PROBLEM STATEMENT: The answer is a number and nothing else: the count of lines in these entries containing the word "computer".

Saved data entries:
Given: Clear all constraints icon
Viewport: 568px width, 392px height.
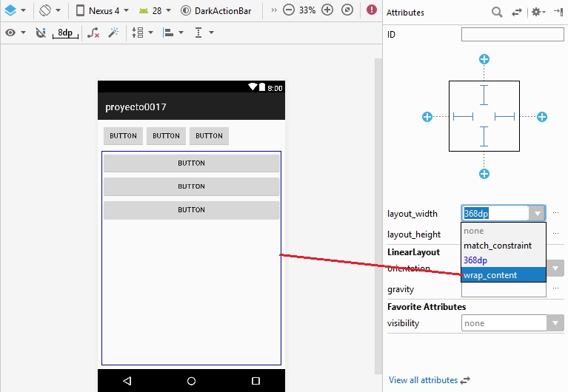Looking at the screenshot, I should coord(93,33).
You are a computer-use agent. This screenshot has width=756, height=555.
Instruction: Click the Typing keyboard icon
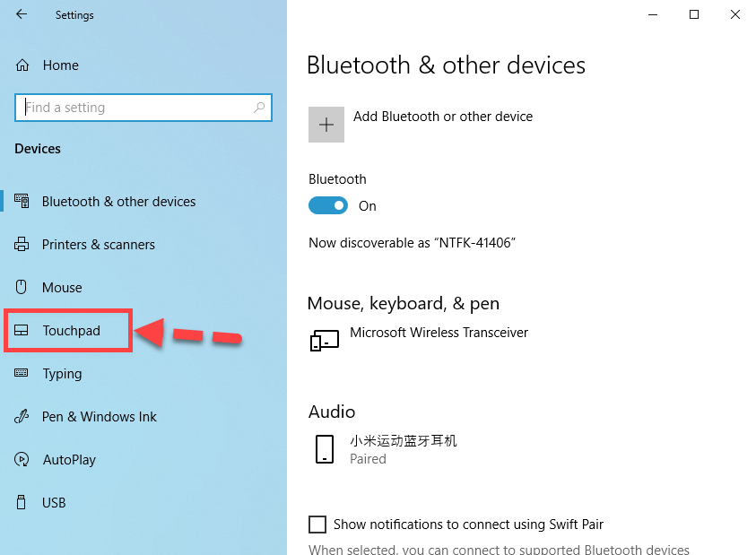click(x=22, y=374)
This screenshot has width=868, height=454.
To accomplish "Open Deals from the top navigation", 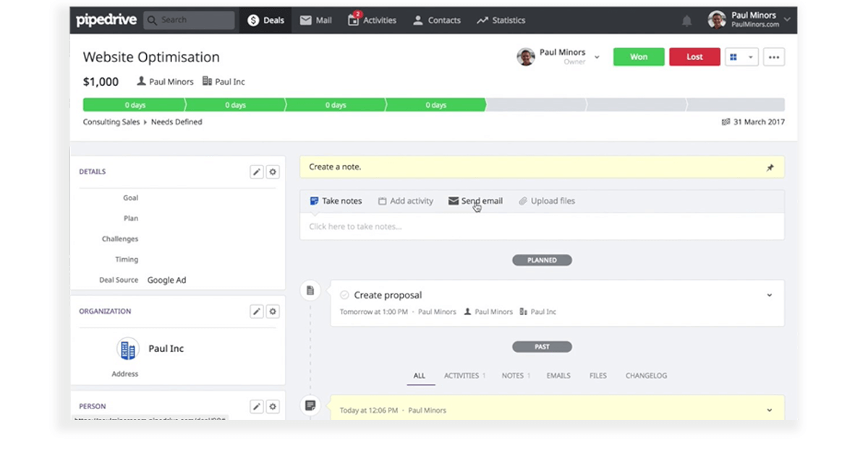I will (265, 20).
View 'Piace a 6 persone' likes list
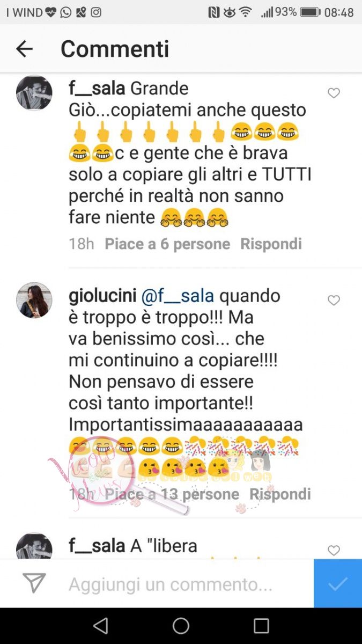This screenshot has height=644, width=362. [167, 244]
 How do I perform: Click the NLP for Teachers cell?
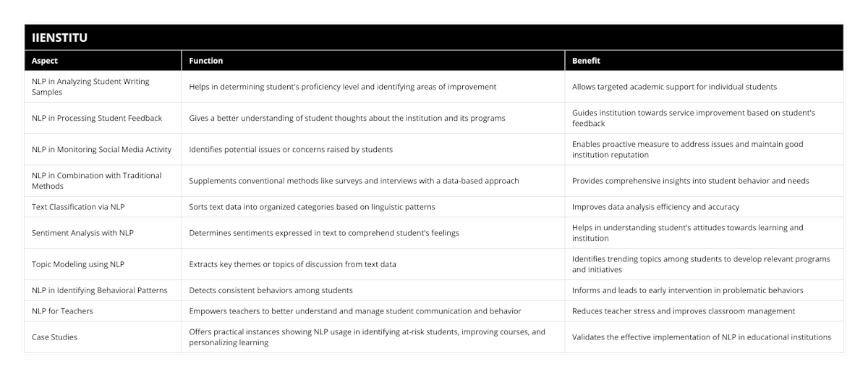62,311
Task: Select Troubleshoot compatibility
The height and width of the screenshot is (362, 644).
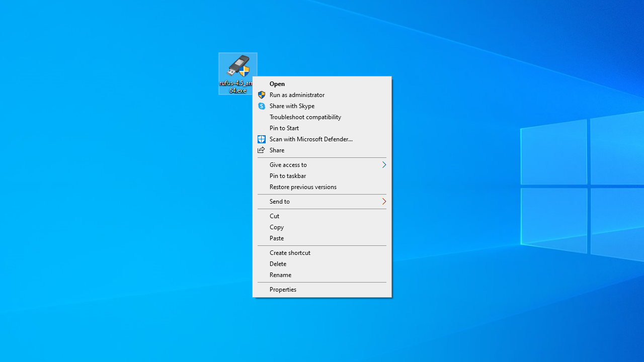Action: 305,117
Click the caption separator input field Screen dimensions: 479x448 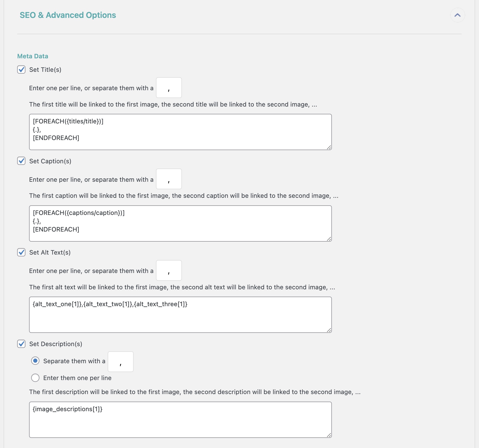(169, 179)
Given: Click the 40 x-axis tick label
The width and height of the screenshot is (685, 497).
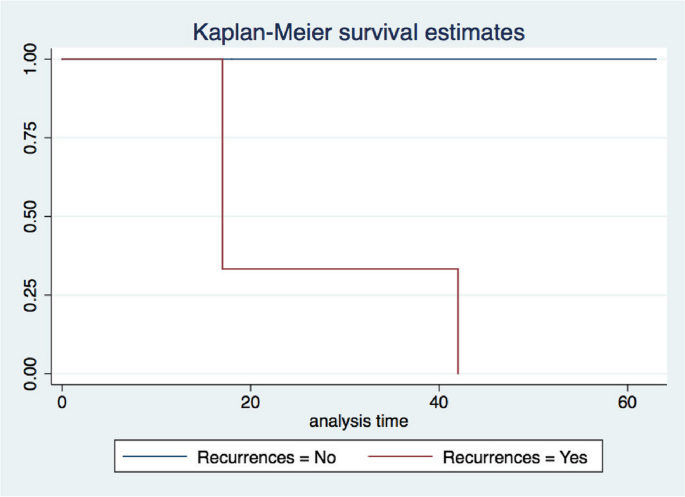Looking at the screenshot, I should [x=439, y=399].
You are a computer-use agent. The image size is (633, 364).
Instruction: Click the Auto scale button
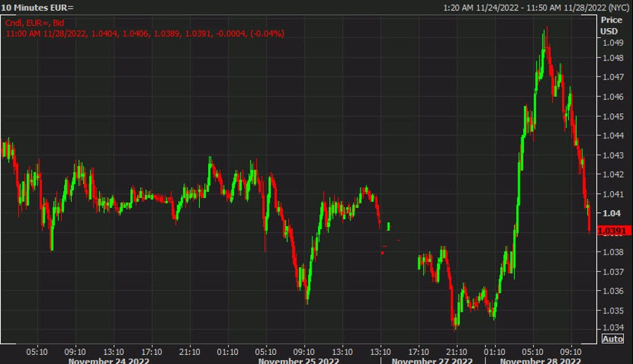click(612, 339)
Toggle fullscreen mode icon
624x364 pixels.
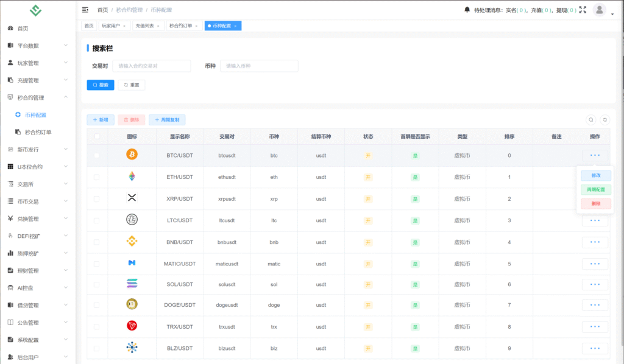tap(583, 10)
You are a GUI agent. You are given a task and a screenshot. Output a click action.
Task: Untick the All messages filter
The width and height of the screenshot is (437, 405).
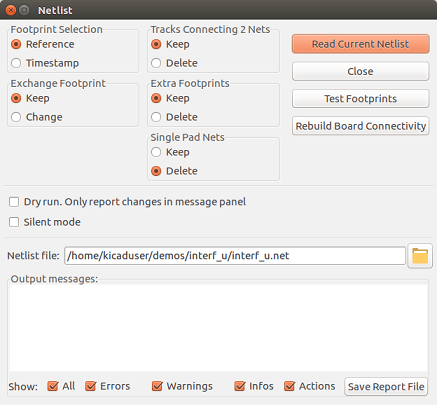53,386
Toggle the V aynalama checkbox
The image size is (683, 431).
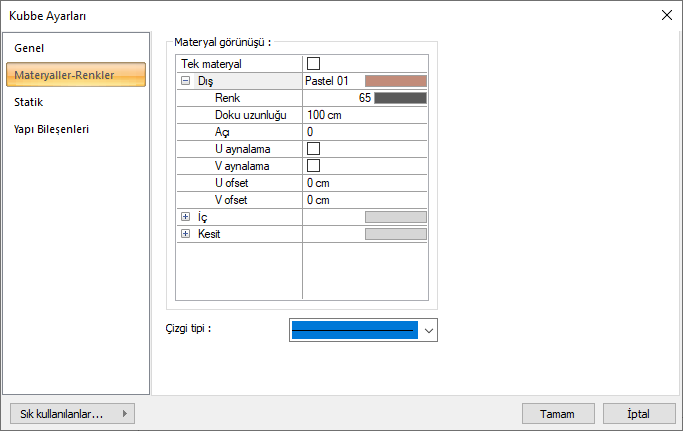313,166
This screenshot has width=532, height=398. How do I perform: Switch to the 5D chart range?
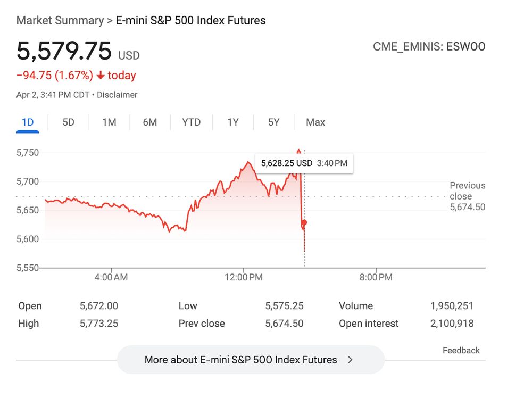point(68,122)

RESPONSE BOX: 2